◆ **DOCUMENT TEXT**:

/---

Living for the Weekend: Stay on Campus or Go Home?

When I first started attending Longwood, I remember often looking forward to going home on the weekend. To be honest, my first few weeks of college were pretty hectic and a bit of a blur. However, I do remember wanting to go home most weekends.

Some parents tell their freshmen to try not to come home often so they can better become acquainted to college life. My parents were not those parents.

I remember my mom telling me (and she still tells me) I could come home whenever I wanted to, even every weekend if I felt like I needed it. At first, I took her up on this offer. I would come home either every weekend or every other weekend.

As I’ve previously mentioned, I am an only child and I never really was away from home that often without my family. So the transition into college life was a little challenging for me. At first, I felt I needed to escape a little on the weekends. Escape all the new things constantly happening around me, to unwind, and to also have my own space again and be around my family.

I remember my grandmother telling me that once I moved away and started going to college, coming home would mean so much more than before—and she was right. Because I spend most of my time at Longwood now, going home is like getting a treat. It has become something special.

I am a firm believer that, if you feel like you need a break from college, you should go home, especially at the beginning when everything seems overwhelming. For me, I also wanted to go home more frequently at first because I didn’t have many friends yet—if any at all. I don’t know if I have mentioned this before, but no one else from my high school or hometown chose to go to Longwood. When I arrived at Longwood, there were no familiar faces. Everyone was new, and I had to try to socialize and find my own friends.

At the beginning, I remember not really socializing as much because I was really focused on my grades and assignments. The college workload was definitely more than high school. So I kind of took things one step at a time. Once I got my academic bearings, I tried to become more social and make some friends. I will say that I could’ve been a little more social in the beginning of my college career because that is just as important as making good grades. Feeling like you have at least one person to talk to or to wave “hello” to makes a big difference in how comfortable you feel at college.

I am not sure if there is a perfect balance to anything in life, really. A lot of experiences in life are give and take, and that’s OK.

For me, going home more frequently in college was what I needed in the beginning. For any high-school seniors reading this, you may feel that way, too, next year. Trust me—it’s completely normal. You are put into a whole new environment, so it’s normal to feel scared or a little homesick. After a couple of weeks into my first semester at college, I started going home every other week instead of every week because I became more comfortable here. This will most likely happen to you, too. New experiences in life to take time to get used to, so do what works best for you.

\---

◆ **RECORD LIST**:
/---

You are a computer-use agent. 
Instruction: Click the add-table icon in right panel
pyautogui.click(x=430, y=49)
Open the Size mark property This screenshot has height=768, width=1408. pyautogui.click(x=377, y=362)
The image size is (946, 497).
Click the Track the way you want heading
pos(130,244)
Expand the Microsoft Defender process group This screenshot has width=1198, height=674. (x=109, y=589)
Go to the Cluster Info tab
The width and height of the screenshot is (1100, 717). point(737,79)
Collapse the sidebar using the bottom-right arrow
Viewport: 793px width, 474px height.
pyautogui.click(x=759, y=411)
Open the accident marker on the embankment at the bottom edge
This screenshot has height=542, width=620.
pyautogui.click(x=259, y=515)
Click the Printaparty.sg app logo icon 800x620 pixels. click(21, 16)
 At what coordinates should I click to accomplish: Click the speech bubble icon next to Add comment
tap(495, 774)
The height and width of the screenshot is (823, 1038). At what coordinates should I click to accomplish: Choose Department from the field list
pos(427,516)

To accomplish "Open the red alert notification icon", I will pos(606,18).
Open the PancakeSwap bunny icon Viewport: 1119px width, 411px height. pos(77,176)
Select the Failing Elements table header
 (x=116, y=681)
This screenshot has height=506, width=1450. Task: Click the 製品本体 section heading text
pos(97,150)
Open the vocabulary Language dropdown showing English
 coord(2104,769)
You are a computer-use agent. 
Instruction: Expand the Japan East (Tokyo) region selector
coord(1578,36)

\---

◆ **DIRECTIONS**:
A. From the article on staying on campus or going home, list each thing the writer says they needed to get away on weekends to do during the first weeks.
B. Please extend the article on staying on campus or going home, picking up right after its final sentence.

◆ **TASK-BY-TASK OUTPUTS**:
A.
- Escape all the new things constantly happening around them
- Unwind
- Have their own space again
- Be around their family

B.
 

Heather Waldo graduated from Staunton River High School. If you see her out on campus, she’ll often have a camera around her neck (yes, a real camera) because she’s interested in photography—which is convenient because she’s a communication studies major. She likes to write, too.

In high school, her favorite classes were yearbook, English and sociology, and she was involved in the National Honor Society. She may be new to Longwood, but her family isn’t. Both her mother and her mother’s brother (Heather’s uncle) graduated from Longwood.

Here are some random interesting facts about Heather from Heather:

  1. My family did not write or produce the book Where’s Waldo.
  2. I’m 5-foot-8, and everyone assumes I’m athletic—but I only participated in a school sport once my whole life.
  3. My two favorite books are Live Fearless by Sadie Robertson and The Secret by Rhonda Byrne. Live Fearless is all about how defeating and breaking away from fear will change your life. The author also describes how trusting in God more in your life will make all the difference in defeating fear. I just really like how it is inspirational but also mentions God and his word, and it allows me to expand my faith. The Secret is also an inspirational book. It doesn’t mention God as much as Live Fearless but puts more emphasis on how the power of positive thinking will lead to positive outcomes. It’s more karma-based I guess. I find myself using techniques from Live Fearless and The Secret simultaneously to better myself every day.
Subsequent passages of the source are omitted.